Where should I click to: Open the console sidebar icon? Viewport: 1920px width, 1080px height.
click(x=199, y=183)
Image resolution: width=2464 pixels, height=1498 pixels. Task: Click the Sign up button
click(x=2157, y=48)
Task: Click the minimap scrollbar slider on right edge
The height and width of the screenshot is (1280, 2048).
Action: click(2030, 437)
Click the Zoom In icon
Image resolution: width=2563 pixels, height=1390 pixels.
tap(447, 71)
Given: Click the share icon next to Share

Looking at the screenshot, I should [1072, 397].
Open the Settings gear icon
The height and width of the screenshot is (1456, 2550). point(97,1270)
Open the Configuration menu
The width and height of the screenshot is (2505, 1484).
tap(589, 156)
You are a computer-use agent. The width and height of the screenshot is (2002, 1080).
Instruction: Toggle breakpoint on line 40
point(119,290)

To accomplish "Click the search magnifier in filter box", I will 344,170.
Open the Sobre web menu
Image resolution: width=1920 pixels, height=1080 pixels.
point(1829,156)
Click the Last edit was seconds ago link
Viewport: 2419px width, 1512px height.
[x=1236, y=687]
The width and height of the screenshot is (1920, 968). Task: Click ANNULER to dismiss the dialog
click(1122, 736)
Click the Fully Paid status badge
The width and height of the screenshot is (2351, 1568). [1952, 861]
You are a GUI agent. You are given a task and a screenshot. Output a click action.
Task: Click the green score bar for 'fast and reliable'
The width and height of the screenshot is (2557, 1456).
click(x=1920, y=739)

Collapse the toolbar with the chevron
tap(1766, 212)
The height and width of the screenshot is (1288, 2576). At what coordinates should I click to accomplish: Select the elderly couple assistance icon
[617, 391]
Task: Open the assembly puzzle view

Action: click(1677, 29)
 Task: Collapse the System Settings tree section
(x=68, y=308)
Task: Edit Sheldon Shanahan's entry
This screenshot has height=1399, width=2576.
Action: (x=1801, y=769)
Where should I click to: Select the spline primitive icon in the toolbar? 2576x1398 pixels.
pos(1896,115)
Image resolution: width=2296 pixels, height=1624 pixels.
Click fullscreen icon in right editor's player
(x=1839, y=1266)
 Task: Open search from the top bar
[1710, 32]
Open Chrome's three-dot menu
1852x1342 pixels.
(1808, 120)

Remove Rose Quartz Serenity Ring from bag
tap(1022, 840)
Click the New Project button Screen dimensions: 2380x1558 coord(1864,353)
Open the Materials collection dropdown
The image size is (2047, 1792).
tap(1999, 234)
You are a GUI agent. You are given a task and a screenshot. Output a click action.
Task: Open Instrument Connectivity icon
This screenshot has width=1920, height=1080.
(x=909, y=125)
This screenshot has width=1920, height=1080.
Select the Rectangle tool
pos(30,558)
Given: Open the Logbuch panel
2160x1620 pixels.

### What the task asks
Quote exactly what appears from the line containing "Open Chrome's three-dot menu" through the final line of the listing above, including both of those lines.

### Output below
Open Chrome's three-dot menu
1852x1342 pixels.
(1808, 120)

Remove Rose Quartz Serenity Ring from bag
tap(1022, 840)
Click the New Project button Screen dimensions: 2380x1558 coord(1864,353)
Open the Materials collection dropdown
The image size is (2047, 1792).
tap(1999, 234)
You are a GUI agent. You are given a task and a screenshot. Output a click action.
Task: Open Instrument Connectivity icon
This screenshot has width=1920, height=1080.
(x=909, y=125)
This screenshot has width=1920, height=1080.
Select the Rectangle tool
pos(30,558)
Given: Open the Logbuch panel
2160x1620 pixels.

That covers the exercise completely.